━━ Provided entries ━━

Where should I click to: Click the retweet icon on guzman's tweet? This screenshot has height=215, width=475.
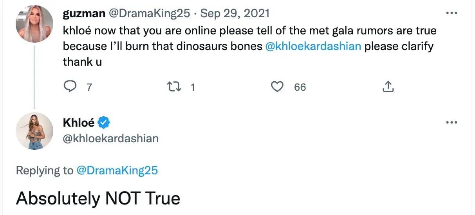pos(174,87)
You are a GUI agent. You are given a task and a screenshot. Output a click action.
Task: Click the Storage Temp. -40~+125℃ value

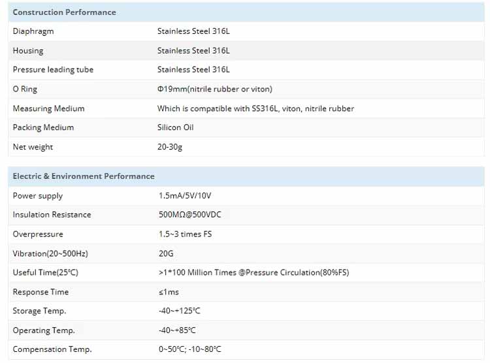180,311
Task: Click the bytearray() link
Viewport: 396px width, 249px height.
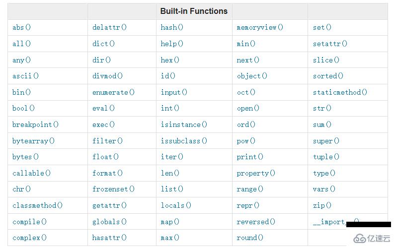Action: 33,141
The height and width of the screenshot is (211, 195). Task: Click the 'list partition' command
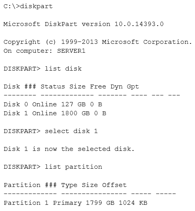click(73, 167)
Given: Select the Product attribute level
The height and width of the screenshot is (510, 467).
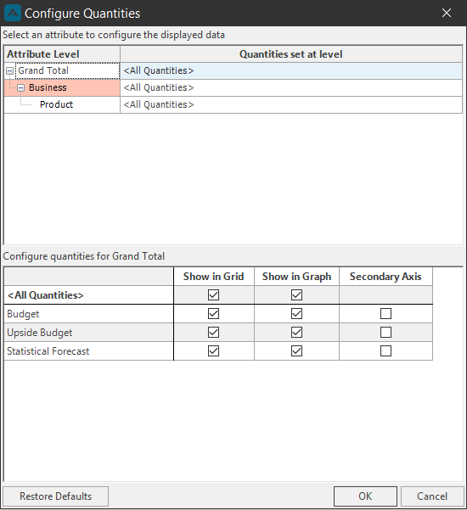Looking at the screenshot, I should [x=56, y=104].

━━━
━━ Provided entries ━━

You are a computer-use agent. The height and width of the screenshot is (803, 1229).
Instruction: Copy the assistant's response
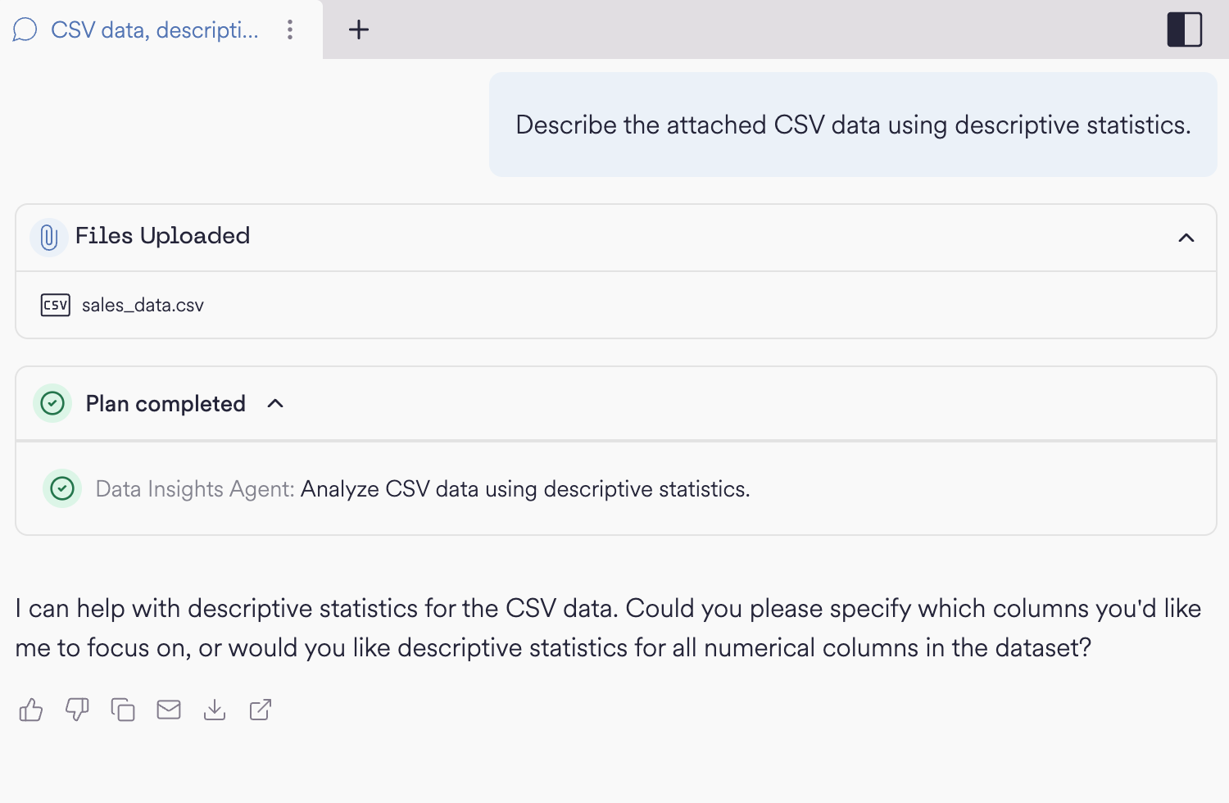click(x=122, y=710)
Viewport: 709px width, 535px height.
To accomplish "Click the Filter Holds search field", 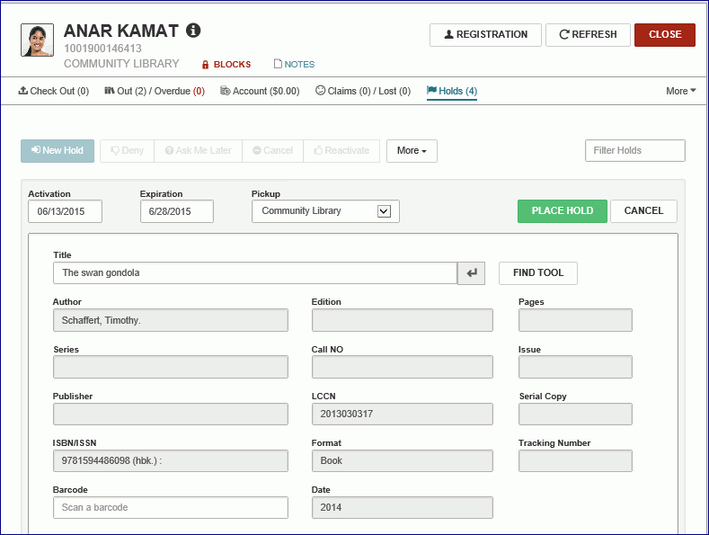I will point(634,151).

━━━
━━ Provided entries ━━

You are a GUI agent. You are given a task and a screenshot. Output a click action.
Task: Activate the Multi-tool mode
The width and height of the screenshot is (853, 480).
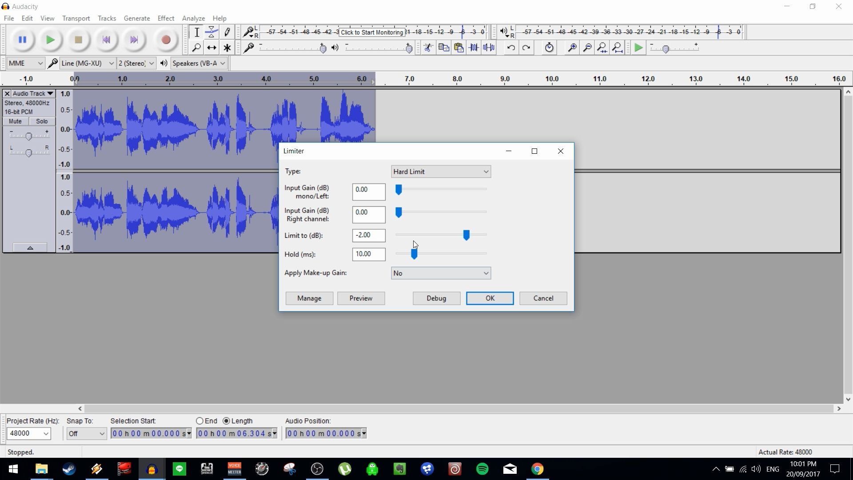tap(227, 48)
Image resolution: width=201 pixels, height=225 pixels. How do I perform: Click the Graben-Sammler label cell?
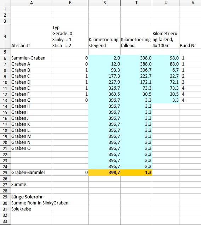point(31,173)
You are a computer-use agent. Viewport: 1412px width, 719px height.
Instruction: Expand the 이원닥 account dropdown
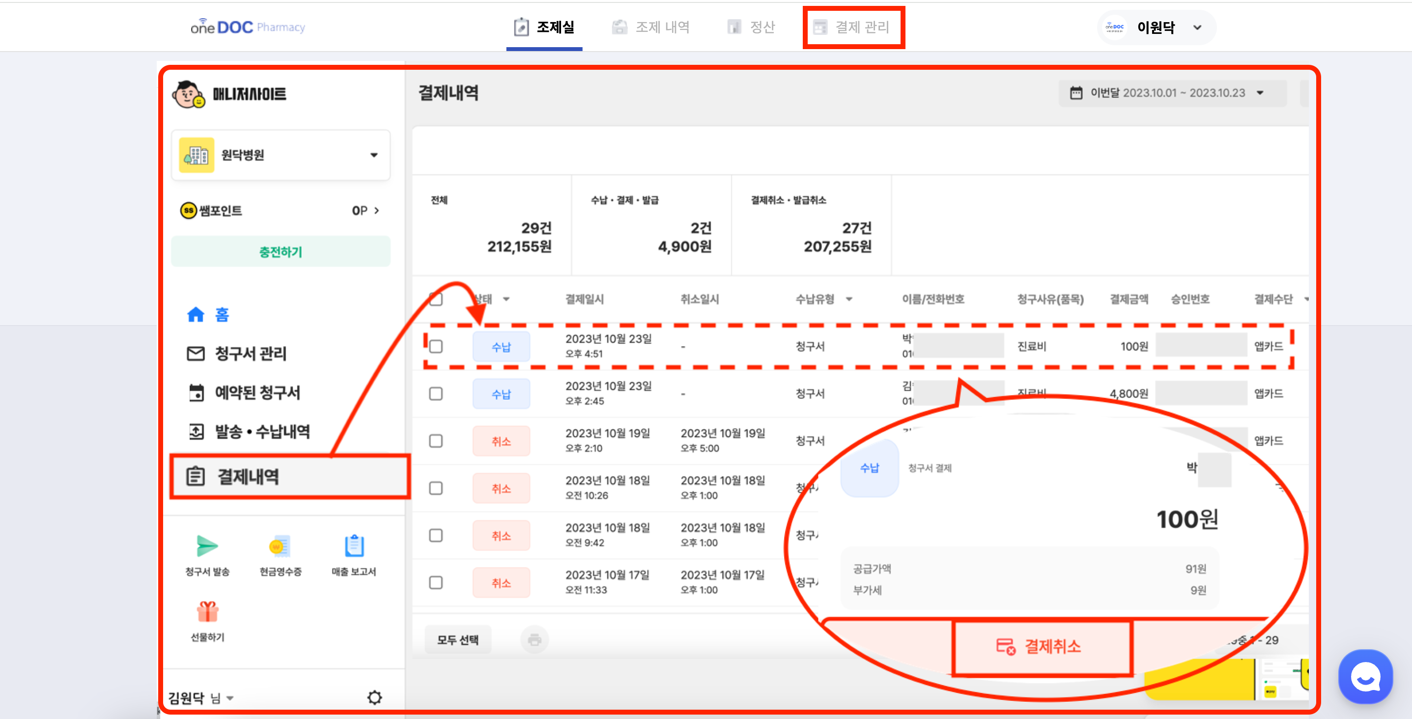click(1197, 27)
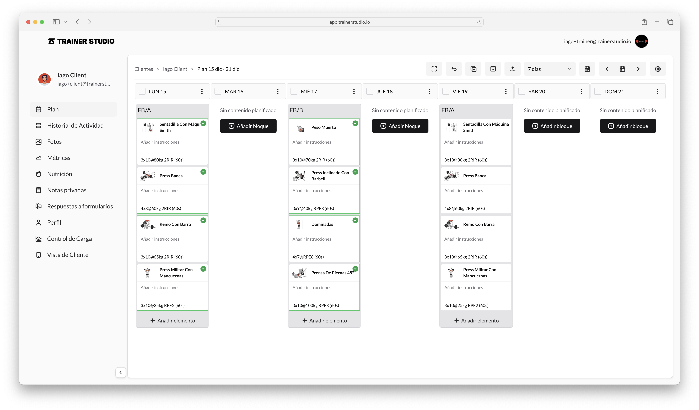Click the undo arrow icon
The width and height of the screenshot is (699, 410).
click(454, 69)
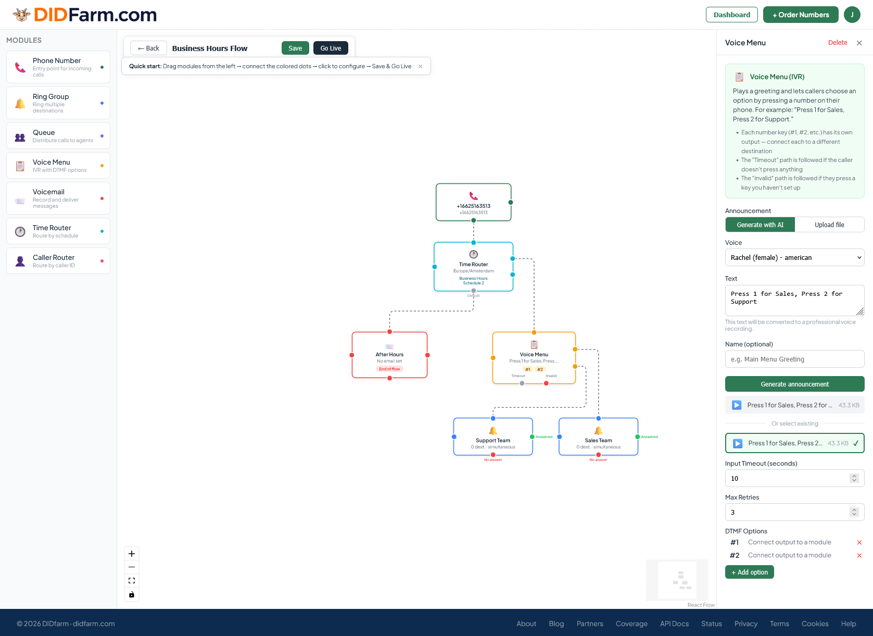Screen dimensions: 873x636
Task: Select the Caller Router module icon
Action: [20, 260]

━━━

**What needs to be done**
Repeat the records from the line that contains "Image resolution: width=201" through the line that contains "point(31,173)", and leave the pictures out of your answer.

**Exercise answer**
Image resolution: width=201 pixels, height=225 pixels. How do I perform: Click the Graben-Sammler label cell?
point(31,173)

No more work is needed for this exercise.